◆ Exercise tasks:
1 - Using the profile of Deirdre McCloskey, answer each question on its own line:
(a) At what venue did she give her talk on a recent trip to England?
(b) What name does she give the character she says dominates economic models?
(c) At which two institutions did she hold appointments as an economic historian?
2 - In the profile of Deirdre McCloskey, reproduce word for word the part from "Ms. McCloskey sees" to "into economics.".

◆ Passage shown:
-------------------------

London
Deirdre McCloskey certainly leaves an impression. With her robust
frame, hoarse voice interspersed with an occasional stammer, and
extraordinary charisma, she is anything but your typical economic
historian.
On a recent trip to England, she gave a
talk at Hartwell House in the heart of Buckinghamshire that felt like a
good stand-up comedy show, on par with the better performances of Eddie
Izzard or George Carlin. But humor and witticisms aside, the talk
revealed her conviction that economists should not shy away from the
subjects of love, friendship or virtue.
Ms. McCloskey sees a problem in the way that economic models are
dominated by a strange, sociopathic character—"Max U" as she calls him,
referring to the standard economic problem of maximizing utility subject
to various constraints. Her own scholarly work has become increasingly
focused on bringing love, hope, faith, courage and other virtues back
into economics.
Ms. McCloskey enjoyed a stellar career in economic history before her
apostasy, being among the earliest pioneers of cliometrics—the
quantitative study of economic history. In her career as an economic
historian, with appointments at the University of Chicago and the
Institute of Advanced Studies at Princeton, she built and used
historical data sets to answer seemingly arcane questions about the
British steel industry during the 19th century and medieval agriculture.

-------------------------

◆ Record excerpts:
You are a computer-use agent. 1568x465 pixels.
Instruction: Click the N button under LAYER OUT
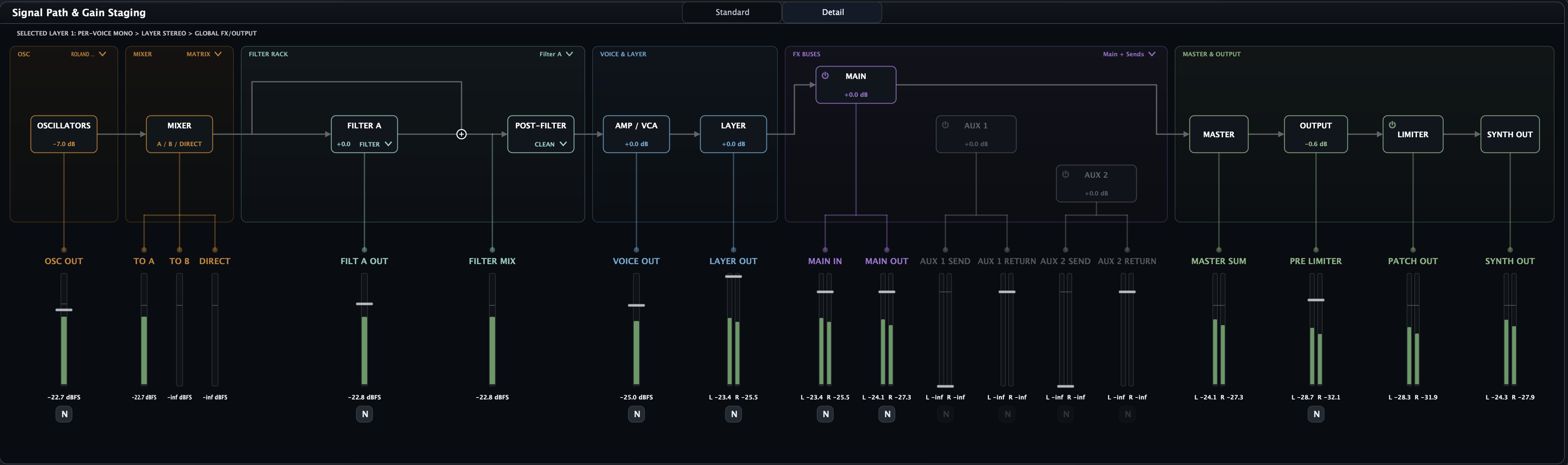click(x=734, y=414)
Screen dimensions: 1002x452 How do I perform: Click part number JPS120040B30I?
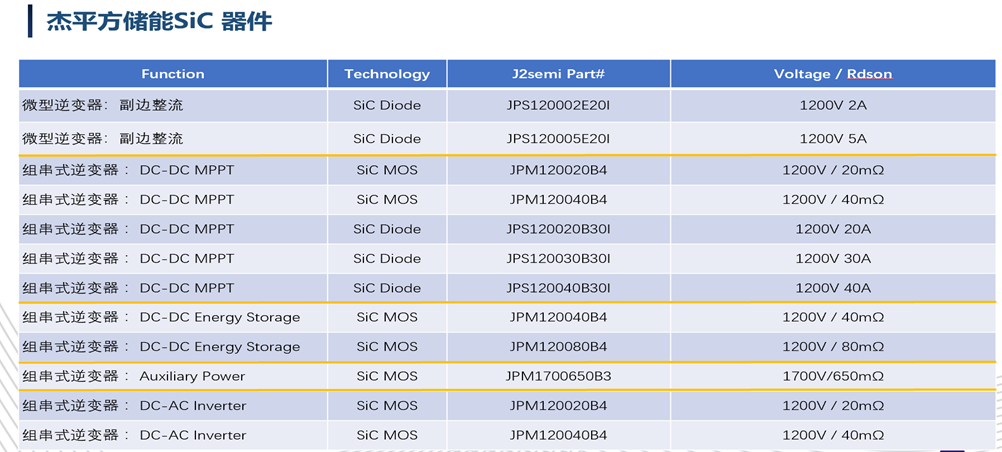coord(559,288)
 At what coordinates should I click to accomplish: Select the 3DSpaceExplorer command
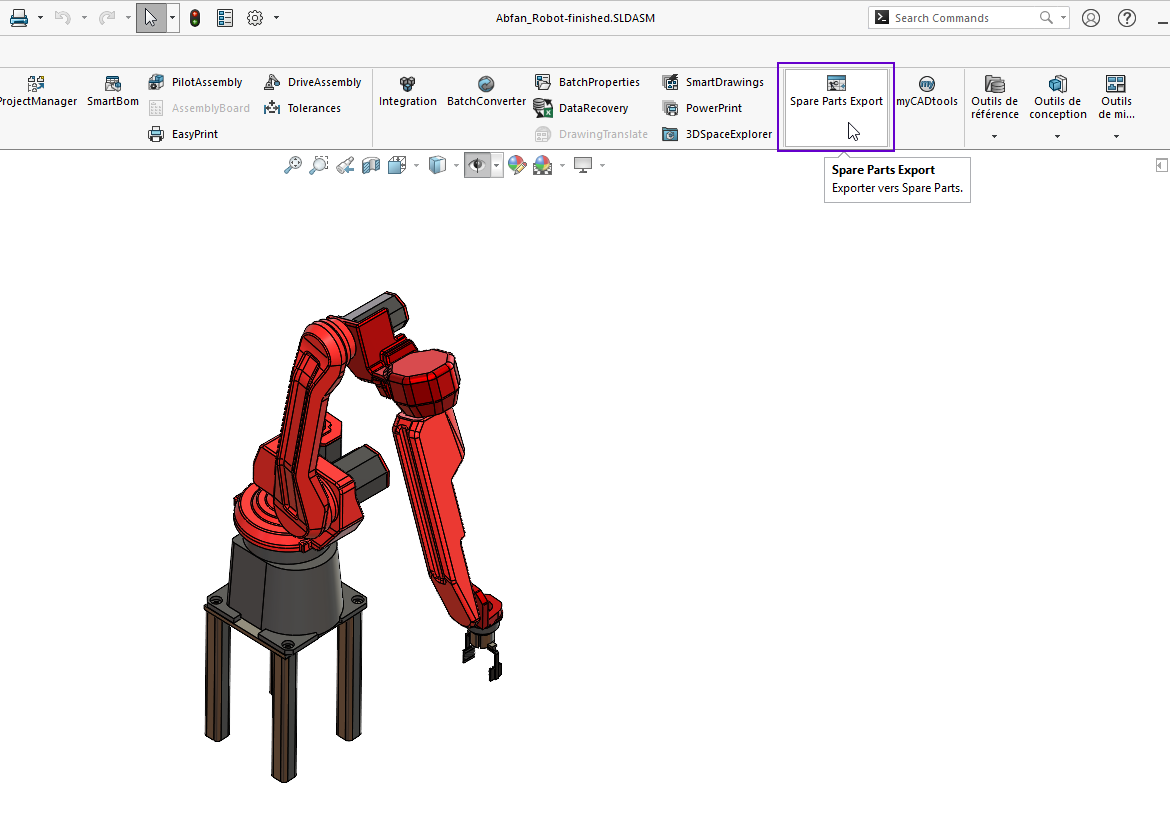717,134
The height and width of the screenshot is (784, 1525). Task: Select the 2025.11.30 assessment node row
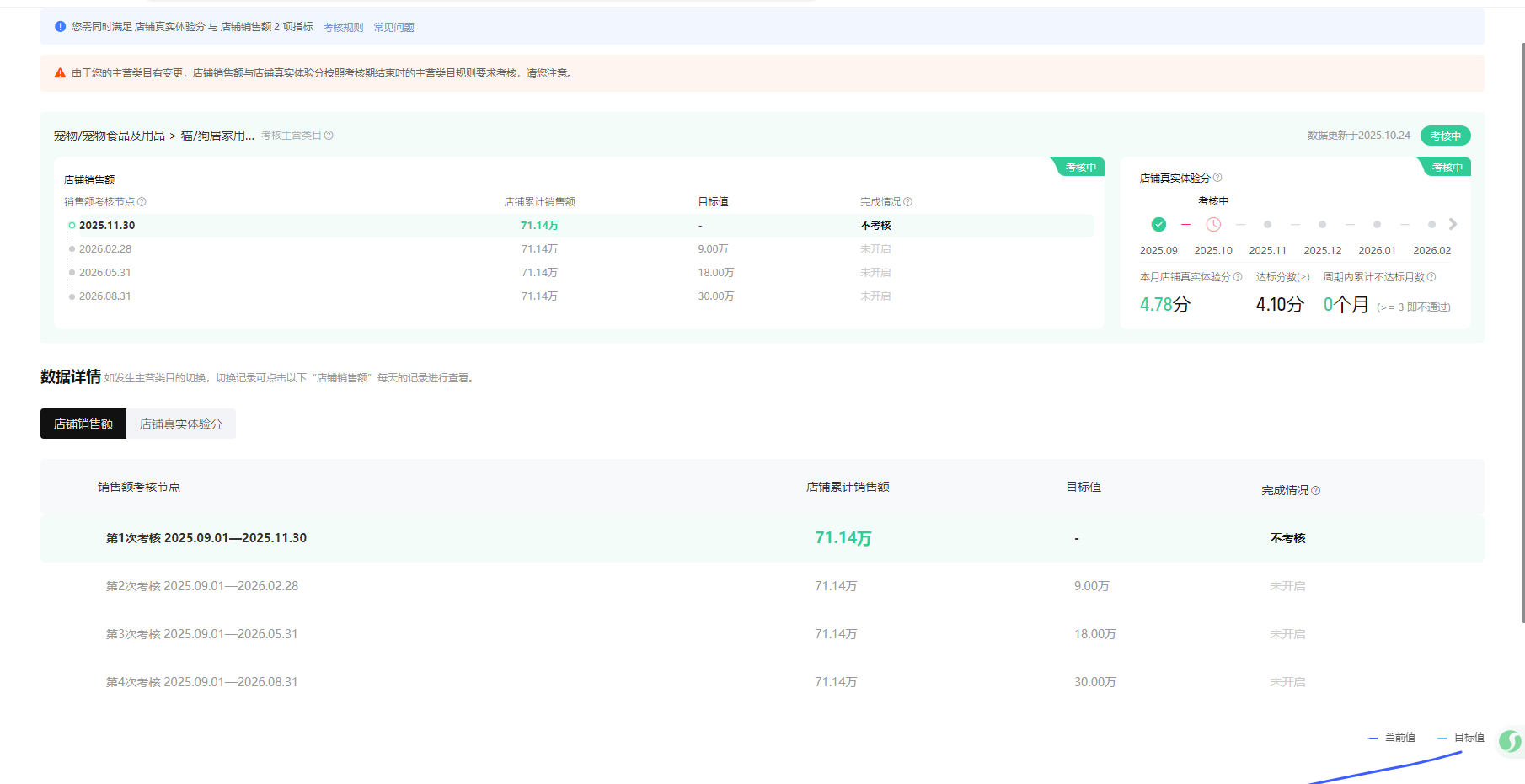coord(107,226)
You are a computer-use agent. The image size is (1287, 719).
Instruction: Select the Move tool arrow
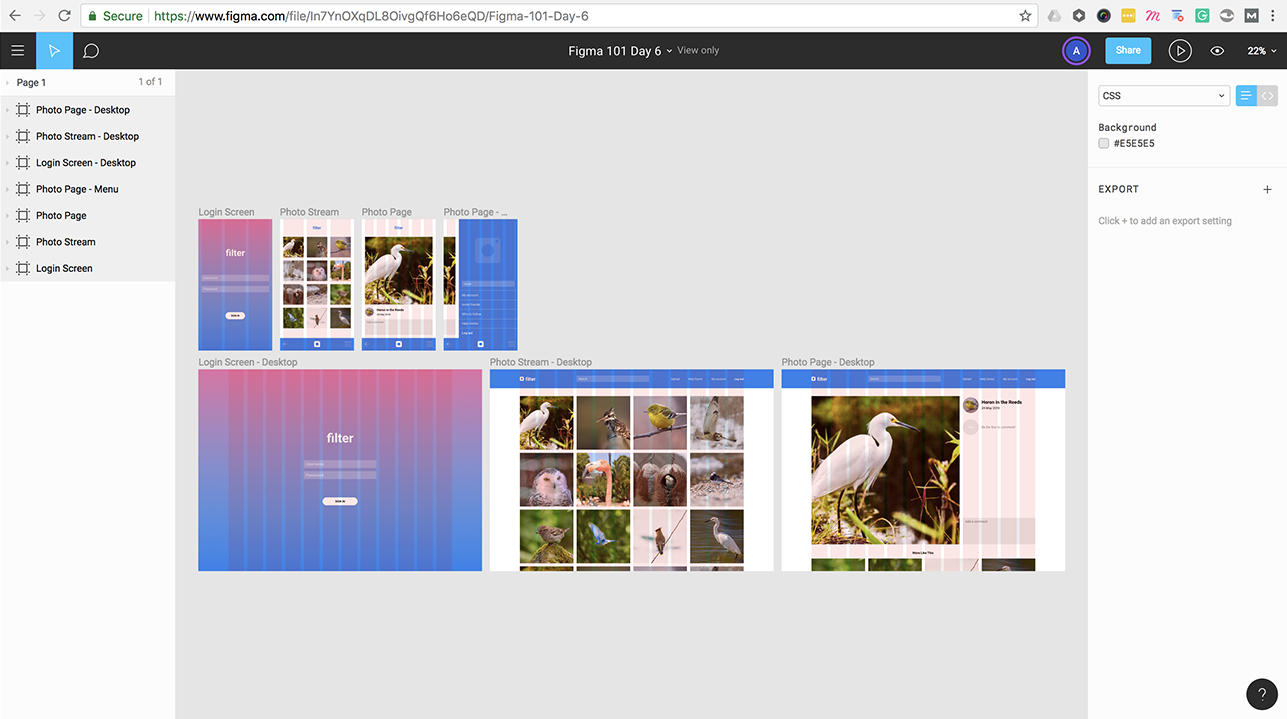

-------------------------

◆ Responses to the tasks:
1 -
(a) Hartwell House, in the heart of Buckinghamshire.
(b) "Max U."
(c) The University of Chicago and the Institute of Advanced Studies at Princeton.

2 -
Ms. McCloskey sees a problem in the way that economic models are
dominated by a strange, sociopathic character—"Max U" as she calls him,
referring to the standard economic problem of maximizing utility subject
to various constraints. Her own scholarly work has become increasingly
focused on bringing love, hope, faith, courage and other virtues back
into economics.